Teacher Benjamin Kimmel and student Luis Lopez could have slept in this week instead of showing up at Andersen United school in Minneapolis for an 8 a.m. bell five days in a row.
Instead, they voluntarily took part in Spring Break Academy, the district’s attempt to help students catch up on skills before this year’s round of Minnesota Comprehensive Assessment tests. And both are glad they did.
Luis liked building a rocket from kits that Kimmel scored for his class. Kimmel had his class write thank-you notes to the donor, a chance to work on their language skills as well. “I like this class better because they do more fun stuff than regular school,” Luis said, also citing the study of animal habitats.
Kimmel, a science teacher, reveled in the chance to work with a class of only 14 students. “You actually have the time to work one on one,” he said.
Andersen is one of 13 Minneapolis schools where students this week spent mornings on academics, mostly reading and math, and afternoons on building other skills. Some also worked on getting familiar with the online MCA test format.
The Spring Break Academy is one of a grab bag of strategies the district is using to try to accelerate student improvement on standardized tests, a mandate the school board gave Superintendent Bernadeia Johnson last fall.
Other strategies have included additional literary and math coaching in the 13 schools, and Saturday classes at selected schools on topics ranging from math and reading catch-up for younger students to making up blown credits or prepping for International Baccalaureate tests for high school peers.

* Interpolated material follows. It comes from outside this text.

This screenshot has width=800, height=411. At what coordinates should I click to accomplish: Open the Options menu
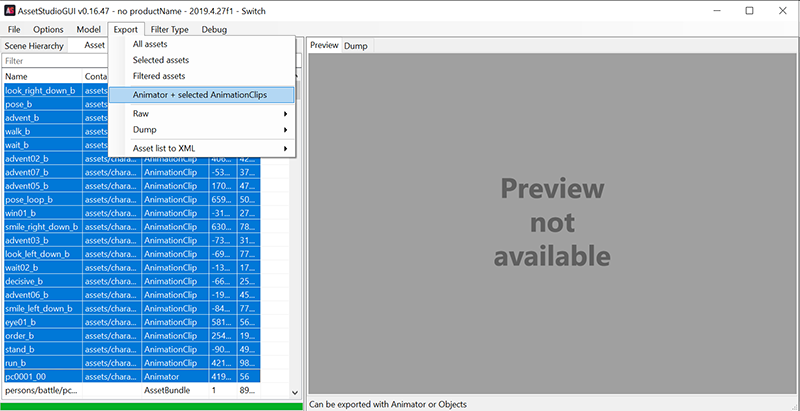pyautogui.click(x=48, y=30)
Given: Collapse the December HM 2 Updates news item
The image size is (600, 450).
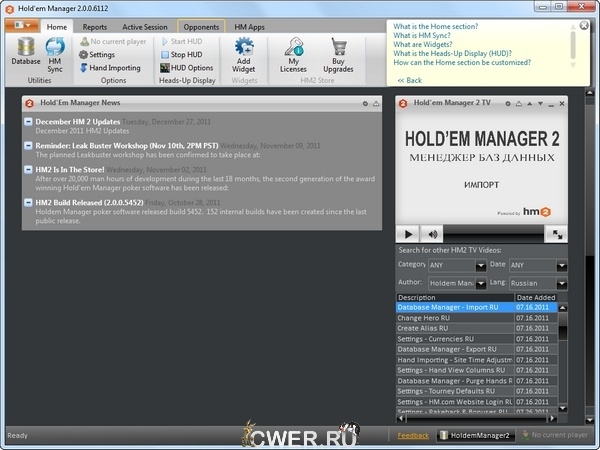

The district plans to assess the impact both by measuring the MCA scores for participants and by interviewing principals about results. It put money aside for continuing those strategies or others in the 2014-2015 school year, even though it doesn’t expect final assessment results until July.
Next school year’s options for trying to boost student skills could include classes over the two-week winter break, a period in which educators worry that some students backslide.
Holding school over a break requires having enough teachers work for pay during their normal days off. Spring break, for example, is traditionally a welcome break in the academic calendar for teachers who use it to recharge their energy for the final nine weeks of the school year.
The district said 159 teachers or other licensed school workers took part, along with an average of 1,803 students daily. Teachers were paid $2,000, but they’re finding other rewards in the classroom. For the nearly 200 students attending the Andersen spring break program, it meant breakfast and lunch, and something to learn, and it kept them off the streets, said Kimmel, one of 16 Andersen teachers who worked this week.
Carrie Hernandez, a math coach working with rotating sets of third-graders, showed them a different way to approach addition to the traditional stacking of numbers atop each other. By doing so, she’s also helping to prepare them for algebra later.
“I feel like I’ve been able to make a larger difference,” she said about the smaller classes. “I’m able to get to everybody and make a difference in the moment.”
For teachers at lower-performing schools, it’s also a preview of the smaller classes they’re supposed to get next school year. The district set a target of 18 students per kindergarten through third-grade teacher, down from 21 this year.